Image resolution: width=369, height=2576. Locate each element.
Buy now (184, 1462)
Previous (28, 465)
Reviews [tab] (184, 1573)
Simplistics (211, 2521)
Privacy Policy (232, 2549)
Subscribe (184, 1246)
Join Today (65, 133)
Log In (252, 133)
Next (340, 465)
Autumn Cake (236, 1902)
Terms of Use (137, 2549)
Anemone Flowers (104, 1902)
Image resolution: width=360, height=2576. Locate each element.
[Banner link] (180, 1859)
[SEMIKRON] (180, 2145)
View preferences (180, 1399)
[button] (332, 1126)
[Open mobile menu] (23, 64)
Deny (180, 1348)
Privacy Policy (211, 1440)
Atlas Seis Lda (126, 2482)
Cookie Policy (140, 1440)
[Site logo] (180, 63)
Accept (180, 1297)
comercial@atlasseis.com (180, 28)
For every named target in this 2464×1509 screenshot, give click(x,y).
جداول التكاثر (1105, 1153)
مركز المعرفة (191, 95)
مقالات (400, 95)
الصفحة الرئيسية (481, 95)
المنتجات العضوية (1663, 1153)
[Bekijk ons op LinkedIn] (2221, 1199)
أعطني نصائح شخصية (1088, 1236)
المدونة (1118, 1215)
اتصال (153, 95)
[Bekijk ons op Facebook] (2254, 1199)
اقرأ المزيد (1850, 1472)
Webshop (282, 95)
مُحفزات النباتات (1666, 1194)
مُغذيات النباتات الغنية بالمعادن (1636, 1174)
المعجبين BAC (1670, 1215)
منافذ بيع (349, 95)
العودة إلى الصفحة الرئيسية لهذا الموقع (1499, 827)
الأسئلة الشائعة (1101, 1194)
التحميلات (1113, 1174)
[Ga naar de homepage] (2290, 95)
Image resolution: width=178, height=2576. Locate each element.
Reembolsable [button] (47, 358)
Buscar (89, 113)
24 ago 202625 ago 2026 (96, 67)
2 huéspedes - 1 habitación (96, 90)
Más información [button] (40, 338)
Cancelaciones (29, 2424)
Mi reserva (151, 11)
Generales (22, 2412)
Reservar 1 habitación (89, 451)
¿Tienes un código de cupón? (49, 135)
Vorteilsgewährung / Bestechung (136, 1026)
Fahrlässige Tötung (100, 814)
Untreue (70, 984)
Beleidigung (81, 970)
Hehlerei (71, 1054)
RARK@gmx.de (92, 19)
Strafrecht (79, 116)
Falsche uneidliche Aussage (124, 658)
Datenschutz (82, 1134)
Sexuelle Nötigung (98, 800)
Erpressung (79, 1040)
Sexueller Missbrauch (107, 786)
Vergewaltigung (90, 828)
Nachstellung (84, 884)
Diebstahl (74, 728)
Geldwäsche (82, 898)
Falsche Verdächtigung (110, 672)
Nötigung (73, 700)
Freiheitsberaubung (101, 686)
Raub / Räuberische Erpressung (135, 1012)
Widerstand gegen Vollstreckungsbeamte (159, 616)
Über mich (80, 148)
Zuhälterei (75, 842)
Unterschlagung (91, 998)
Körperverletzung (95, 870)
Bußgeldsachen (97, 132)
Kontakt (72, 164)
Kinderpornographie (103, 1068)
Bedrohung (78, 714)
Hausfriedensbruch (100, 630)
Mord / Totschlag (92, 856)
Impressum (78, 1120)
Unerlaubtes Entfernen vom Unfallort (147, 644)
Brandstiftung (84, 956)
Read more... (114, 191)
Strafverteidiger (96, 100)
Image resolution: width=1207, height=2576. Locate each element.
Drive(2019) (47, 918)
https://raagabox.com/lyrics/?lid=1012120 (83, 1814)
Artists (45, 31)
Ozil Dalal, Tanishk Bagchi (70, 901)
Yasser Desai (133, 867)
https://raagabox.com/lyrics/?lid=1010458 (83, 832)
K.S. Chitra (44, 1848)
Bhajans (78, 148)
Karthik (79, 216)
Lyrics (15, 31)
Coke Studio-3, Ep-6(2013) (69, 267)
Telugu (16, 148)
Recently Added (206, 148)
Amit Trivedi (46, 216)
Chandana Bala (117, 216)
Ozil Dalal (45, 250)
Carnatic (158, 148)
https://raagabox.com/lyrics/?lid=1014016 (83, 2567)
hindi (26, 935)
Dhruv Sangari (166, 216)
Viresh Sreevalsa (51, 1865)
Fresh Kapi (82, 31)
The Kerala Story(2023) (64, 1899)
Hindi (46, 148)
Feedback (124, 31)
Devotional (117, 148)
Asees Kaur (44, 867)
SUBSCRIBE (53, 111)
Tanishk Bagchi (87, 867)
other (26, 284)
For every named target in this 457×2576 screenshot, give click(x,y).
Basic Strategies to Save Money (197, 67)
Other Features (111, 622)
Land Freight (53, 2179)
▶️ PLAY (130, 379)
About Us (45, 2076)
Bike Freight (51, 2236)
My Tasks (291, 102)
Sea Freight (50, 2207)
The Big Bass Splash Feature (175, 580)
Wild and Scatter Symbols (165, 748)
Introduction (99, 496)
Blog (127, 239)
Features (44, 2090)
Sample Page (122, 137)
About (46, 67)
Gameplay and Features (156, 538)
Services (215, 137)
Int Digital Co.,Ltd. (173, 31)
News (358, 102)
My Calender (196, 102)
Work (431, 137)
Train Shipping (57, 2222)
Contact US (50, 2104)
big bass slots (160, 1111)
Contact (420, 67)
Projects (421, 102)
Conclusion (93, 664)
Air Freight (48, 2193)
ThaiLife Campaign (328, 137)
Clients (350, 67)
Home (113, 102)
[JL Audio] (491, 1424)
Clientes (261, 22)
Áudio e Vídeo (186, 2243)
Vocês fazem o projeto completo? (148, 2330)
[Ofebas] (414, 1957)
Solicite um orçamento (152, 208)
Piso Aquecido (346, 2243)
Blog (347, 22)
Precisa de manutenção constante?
---
▶ **Your instructions**: Lines with the word "Dalal": report how many there are in the entries, as a bare number.

▶ **Output of the exercise**: 2